The organization is asking people to donate blood as they continue to ship blood from their existing supplies throughout the day. The Red Crescent’s bank details are available on the internet for donations in a tweet, donations can also be made using this link.
International Rescue Committee
The International Rescue Committee (IRC), an organization that responds to the most serious humanitarian crises, works in more than 40 countries. “IRC teams are on the ground and working tirelessly to ensure the safety and well-being of our staff, local partners and those affected,” said Tanya Evans, the Syria Country Director for IRC. It consistently gets high marks for its efforts, globally, to aid in the most precarious disaster and war zones.
Save the Children
Save the Children is working in northwest Syria and Turkey to best assess aid necessary, but are planning to support affected communities with emergency kits amid the harsh winter weather. You can make a contribution to their Children’s Emergency Fund at this link.
Global Giving, a nonprofit that connects other nonprofits to donors, has launched the Turkey and Syria Earthquake Relief Fund, with a goal of raising $5 million dollars to help with the immediate food, shelter and water needs. Once the initial need is completed, funds will support longer-term recovery efforts. Global Giving’s donation link can be found on this page.
Project HOPE, a global health and humanitarian aid organization, has deployed emergency teams to help on-the-ground. You can support their work with a one-time donation or on a monthly basis using the links provided on this page.
Humanitarian Relief Foundation
The IHH Humanitarian Relief Foundation has been serving communities impacted by catastrophe and war since its founding in 1992. It is collecting donations to send water, food, and shelter materials to people in need. They also have a mobile soup kitchen making rounds in the region. Consider donating here.
Doctors Without Borders
Doctors Without Borders has provided immediate emergency support through additional staffing, blankets and kits in northwestern Syria in the wake of the earthquake. You can help by donating at the link contained on this page.

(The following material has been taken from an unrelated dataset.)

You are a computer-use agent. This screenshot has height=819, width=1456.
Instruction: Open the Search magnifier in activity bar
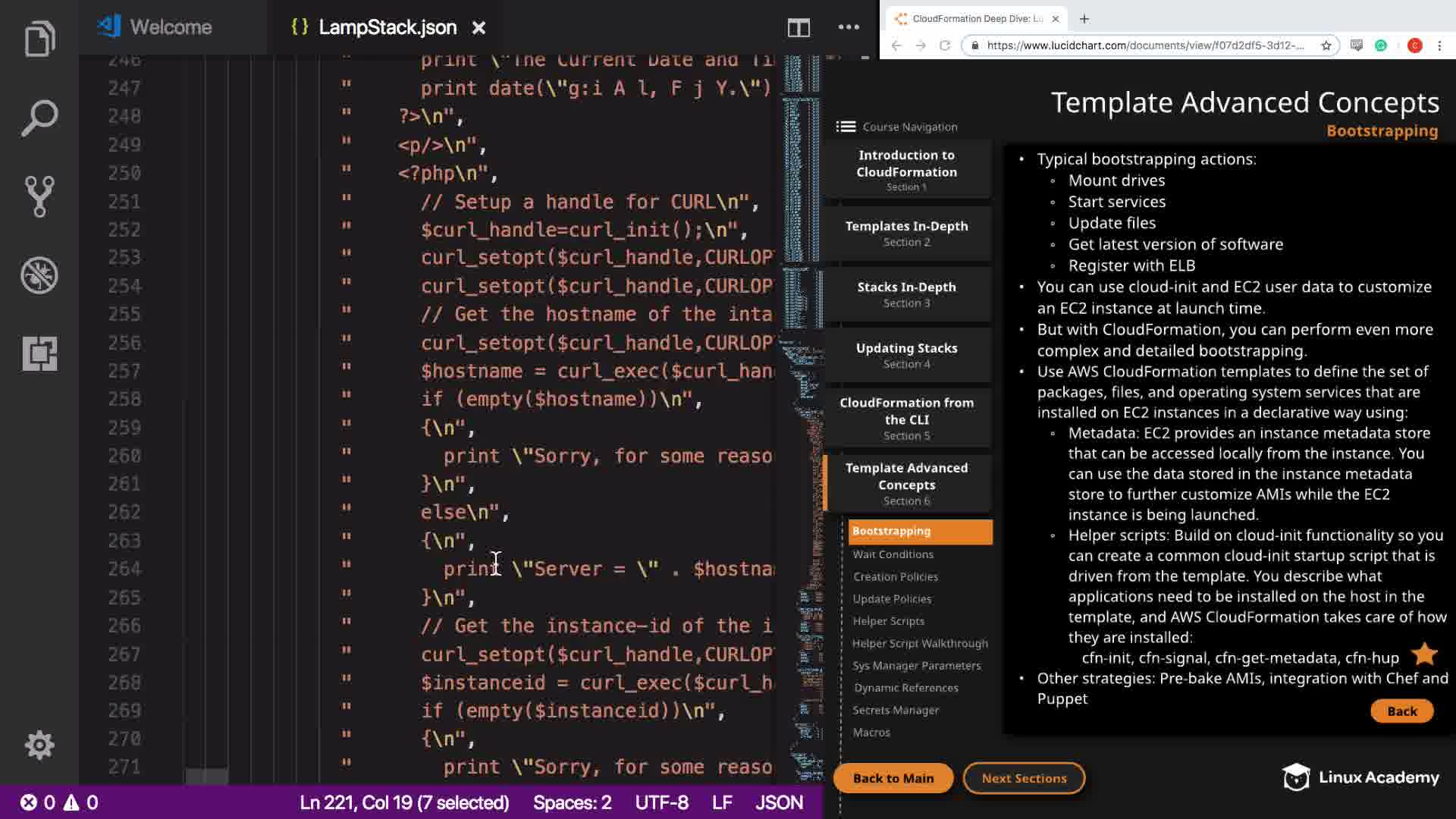39,118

Direct Relief is a humanitarian medical aid group that specializes in disaster response. They are currently mobilizing medical aid and helping fund search and rescue teams in coordination with local officials. You can support the cause using this link.
CARE, an organization dedicated to helping fight for and end to gender inequality and poverty, is currently in the area delivering essential supplies and trying to help build makeshift shelters where people can seek refuge.